Desire needs an object. The object attracts attention.
Desire is attraction. There is no desire without an object. It is the object that elicits desire. Desire has no energy of its own. The energy arising from desire is derived from the attraction to the object of desire.
Desire is a passive force, not an active one.
Desire is a connecting force, not a separating one. Therefore desire is represented by Cups in Tarot, or Water in traditional psychology, traditional medicine, and alchemy. Not Wands, or Fire.
Each of the four elements has two dimensions. Moisture and heat.
Water is cold and moist.
Coldness means Water is passive and receptive. No heat. No energy therefore Water does not initiate action.
Water is moist thus connecting. Think of licking your finger to help turn a book’s page. The moisture connects the finger to the paper.
Think of the intensity of the smells after an afternoon rainfall. The odors travel through the moisture in the air into our noses much more effectively than in dry air.
This is the ancient traditional psychology and cosmology of the elements. And common sense. This is not my idea. This model underlies every untampered traditional esoteric system of knowledge.
Desire is a moist phenomenon. It connects the subject to the object of desire; be it physical, mental, or emotional.

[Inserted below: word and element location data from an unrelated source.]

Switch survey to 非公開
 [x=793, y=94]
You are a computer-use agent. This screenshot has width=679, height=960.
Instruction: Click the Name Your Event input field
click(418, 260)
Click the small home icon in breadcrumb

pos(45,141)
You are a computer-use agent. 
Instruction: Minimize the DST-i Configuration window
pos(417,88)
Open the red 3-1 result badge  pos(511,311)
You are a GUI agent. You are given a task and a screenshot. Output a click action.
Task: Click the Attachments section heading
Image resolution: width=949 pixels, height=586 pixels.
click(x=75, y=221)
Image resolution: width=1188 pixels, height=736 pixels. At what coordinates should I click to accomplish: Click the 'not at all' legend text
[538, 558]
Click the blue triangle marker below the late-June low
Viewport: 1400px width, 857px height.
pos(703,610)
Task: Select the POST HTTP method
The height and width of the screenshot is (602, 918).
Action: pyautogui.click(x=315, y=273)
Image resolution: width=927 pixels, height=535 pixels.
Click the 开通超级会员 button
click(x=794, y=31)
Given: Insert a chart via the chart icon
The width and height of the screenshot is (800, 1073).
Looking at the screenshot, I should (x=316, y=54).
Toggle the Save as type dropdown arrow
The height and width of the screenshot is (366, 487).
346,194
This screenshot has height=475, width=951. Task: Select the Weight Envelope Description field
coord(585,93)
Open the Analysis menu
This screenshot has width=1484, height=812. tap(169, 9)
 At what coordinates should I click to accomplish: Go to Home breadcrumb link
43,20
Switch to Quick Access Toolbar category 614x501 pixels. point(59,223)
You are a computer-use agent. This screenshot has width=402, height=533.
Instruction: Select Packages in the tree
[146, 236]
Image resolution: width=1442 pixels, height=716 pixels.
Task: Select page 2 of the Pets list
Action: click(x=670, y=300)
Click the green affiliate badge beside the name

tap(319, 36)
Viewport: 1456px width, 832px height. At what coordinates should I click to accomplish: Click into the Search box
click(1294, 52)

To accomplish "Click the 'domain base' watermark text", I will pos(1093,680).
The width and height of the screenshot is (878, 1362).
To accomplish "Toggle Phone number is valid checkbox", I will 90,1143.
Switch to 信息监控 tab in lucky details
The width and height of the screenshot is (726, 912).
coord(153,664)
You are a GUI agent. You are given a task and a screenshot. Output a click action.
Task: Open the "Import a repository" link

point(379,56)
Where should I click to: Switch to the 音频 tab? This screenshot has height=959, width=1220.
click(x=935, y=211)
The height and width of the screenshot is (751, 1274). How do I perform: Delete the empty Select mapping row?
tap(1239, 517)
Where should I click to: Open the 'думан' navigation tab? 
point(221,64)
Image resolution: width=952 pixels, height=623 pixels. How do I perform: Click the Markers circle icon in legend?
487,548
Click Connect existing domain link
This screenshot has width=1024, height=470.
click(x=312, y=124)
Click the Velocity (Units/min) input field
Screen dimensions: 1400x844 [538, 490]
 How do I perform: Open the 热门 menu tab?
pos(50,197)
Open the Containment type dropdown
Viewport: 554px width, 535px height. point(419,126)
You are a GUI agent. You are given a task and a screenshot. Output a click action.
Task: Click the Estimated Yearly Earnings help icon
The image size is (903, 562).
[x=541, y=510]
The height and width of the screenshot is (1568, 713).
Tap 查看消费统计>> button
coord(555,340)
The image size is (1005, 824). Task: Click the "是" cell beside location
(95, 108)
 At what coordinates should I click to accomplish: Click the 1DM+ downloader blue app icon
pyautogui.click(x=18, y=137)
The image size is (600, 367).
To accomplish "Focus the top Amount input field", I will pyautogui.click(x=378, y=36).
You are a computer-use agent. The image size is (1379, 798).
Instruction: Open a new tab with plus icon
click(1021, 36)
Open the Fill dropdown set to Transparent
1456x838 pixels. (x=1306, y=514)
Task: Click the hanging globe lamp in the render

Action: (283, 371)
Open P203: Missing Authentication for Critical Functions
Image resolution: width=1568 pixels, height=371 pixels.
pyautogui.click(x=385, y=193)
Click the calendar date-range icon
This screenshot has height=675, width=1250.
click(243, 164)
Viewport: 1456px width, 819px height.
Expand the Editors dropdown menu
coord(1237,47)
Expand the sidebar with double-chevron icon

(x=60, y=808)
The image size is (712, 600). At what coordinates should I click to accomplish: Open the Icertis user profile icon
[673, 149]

It is water all the same.
Desire prompts action. If there is no action the object of desire cannot be obtained. Action and desire are two different and separate things.
Fire is hot and dry. Active and separating. No moisture.
Wands do not represent desire. Wands represent the action and the direction prompted by desire.
From Cups to Wands. From Water to Fire.
Thus, Water or Cups does not represent creation. Fire does.
Cups do not represent imagination either. Conceptualization, intellectual, visual, or otherwise, is a mental matter, that is Swords or Air… I digress…
Fire is focused and obliterates anything on the way to its target. Therefore Wands represent the “fulfillment of desire” but not the desire itself.
A desire without action does not lead to creation.
Wands represent the act of creation, including the sexual act.
Desire prompts the action. Desire is not the action. The action engenders new things; that is, creation. The flame of life! The creative spark! Genesis! Let there be light!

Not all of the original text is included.